De leur côté, les centristes, qui étaient 57, sont en légère progression, ou seraient stables. Résultat : le point d’équilibre de la majorité sénatoriale glisse légèrement vers le centre. Sans oublier la légère progression d’Horizons, le parti d’Edouard Philippe, qui siège au groupe Les Indépendants. Si le groupe de Claude Malhuret n’est pas en pratique membre de la majorité sénatoriale, lundi, il votera en faveur de Gérard Larcher, comme il y a trois ans.

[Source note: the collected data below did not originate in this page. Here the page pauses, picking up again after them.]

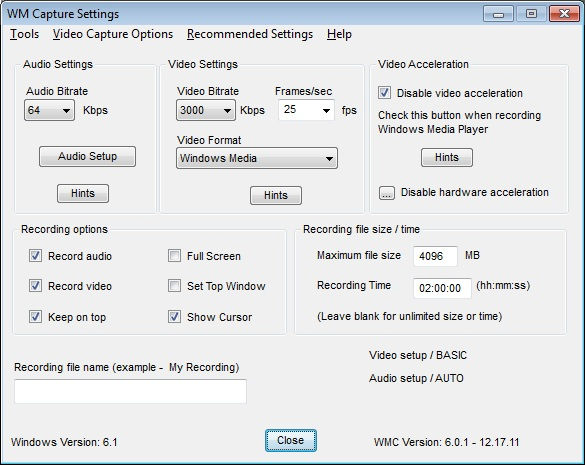The image size is (585, 465).
Task: Enable the Full Screen checkbox
Action: coord(174,256)
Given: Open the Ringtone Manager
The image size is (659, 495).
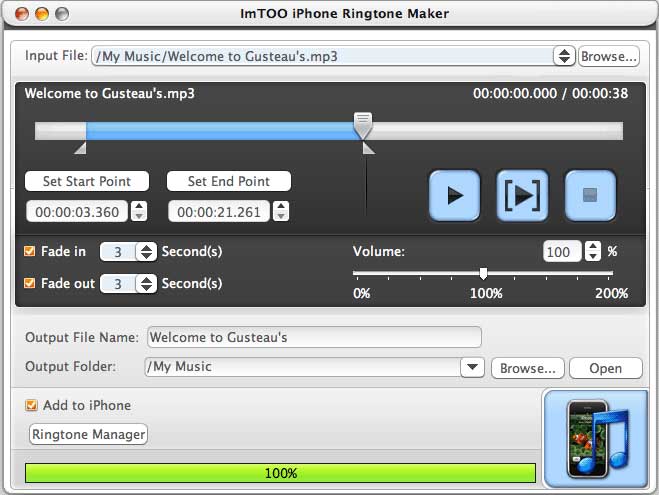Looking at the screenshot, I should point(89,434).
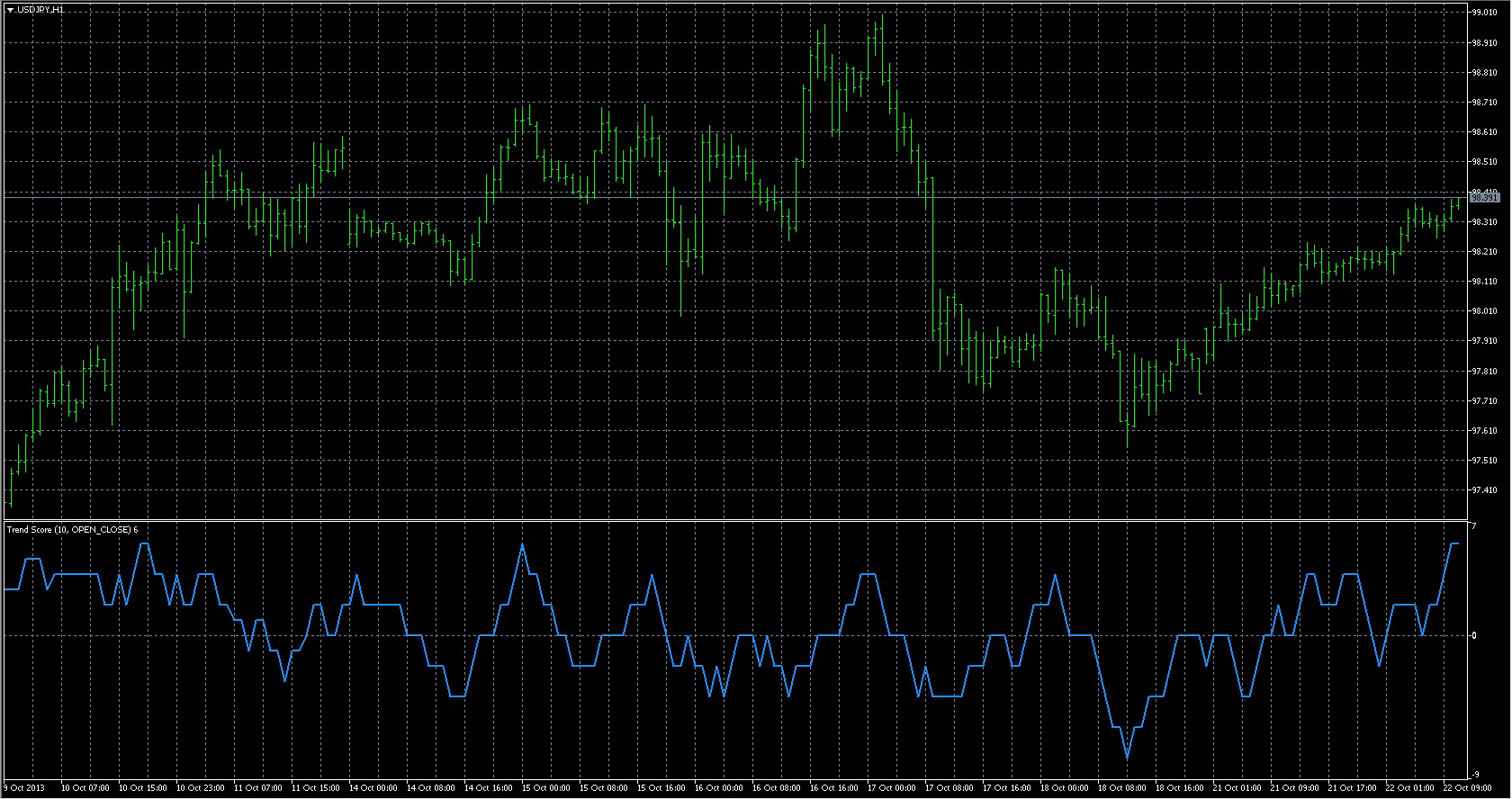Select the Trend Score (10, OPEN_CLOSE) indicator label
This screenshot has width=1512, height=799.
point(72,529)
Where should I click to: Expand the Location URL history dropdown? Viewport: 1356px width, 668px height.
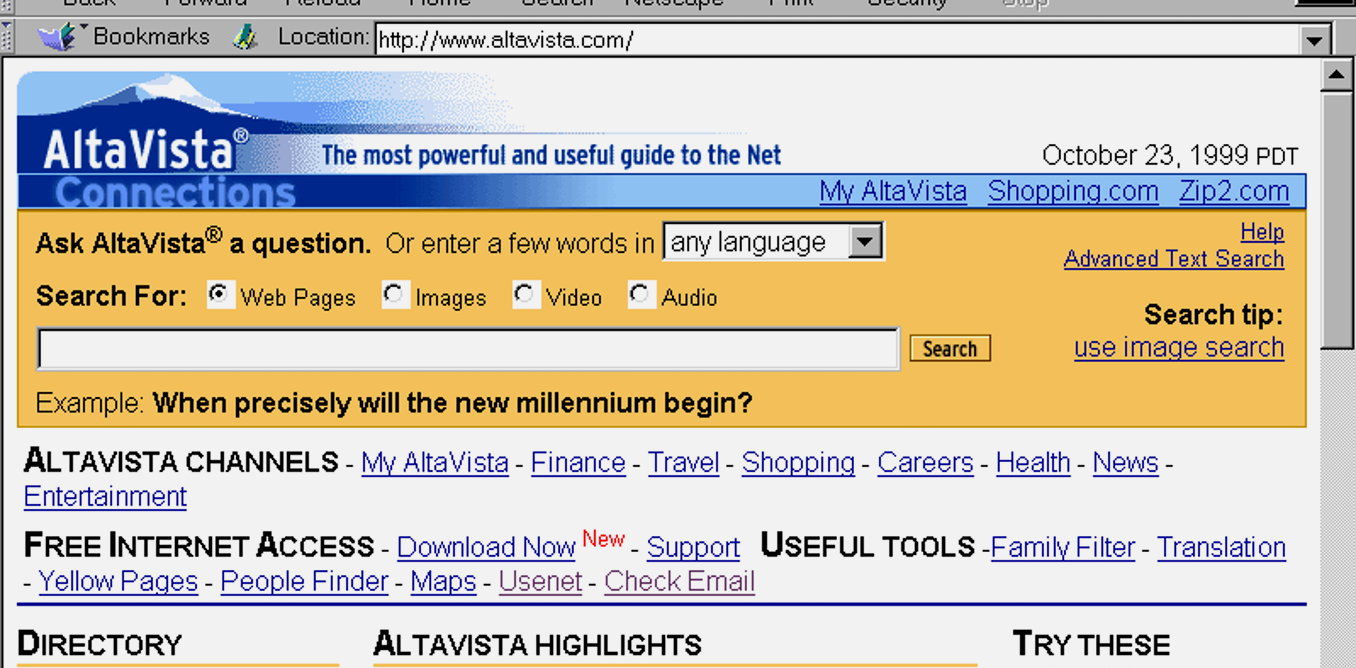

« Heureusement que Gérard est là »
Ces rapports de force au sein de la majorité sénatoriale ne sont pas neutres. Entre les LR et les centristes, c’est parfois « je t’aime moi non plus ». Si les LR restent le groupe central, l’Union centriste sait défendre ses idées et faire entendre sa différence, comme sur l’immigration. Face à ces moments de désaccord, Gérard Larcher, qui se revendique du gaullisme social, sait maintenir l’équilibre. « Heureusement que Gérard est là », glisse un centriste, dont la ligne souvent droitière de Bruno Retailleau n’est pas la tasse de thé. Gérard Larcher sait être le ciment de la majorité sénatoriale. Il vaut mieux être solide et bien ancré pour tenir debout les murs épais du Palais du Luxembourg.